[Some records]
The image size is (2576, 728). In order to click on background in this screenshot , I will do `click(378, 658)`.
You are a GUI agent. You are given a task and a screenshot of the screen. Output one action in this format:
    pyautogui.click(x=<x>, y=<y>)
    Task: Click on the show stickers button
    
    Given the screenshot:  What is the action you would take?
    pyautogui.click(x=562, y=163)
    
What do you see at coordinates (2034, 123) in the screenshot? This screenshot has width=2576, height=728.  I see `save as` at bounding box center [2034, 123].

Work to do ->
Lay out the records as a numbered list, one line per item, and drop the blank lines.

Task output ->
1. The image size is (2576, 728). In order to click on background in this screenshot , I will do `click(378, 658)`.
2. You are a GUI agent. You are given a task and a screenshot of the screen. Output one action in this format:
3.     pyautogui.click(x=<x>, y=<y>)
4.     Task: Click on the show stickers button
5.     Given the screenshot:  What is the action you would take?
6.     pyautogui.click(x=562, y=163)
7. What do you see at coordinates (2034, 123) in the screenshot? This screenshot has width=2576, height=728.  I see `save as` at bounding box center [2034, 123].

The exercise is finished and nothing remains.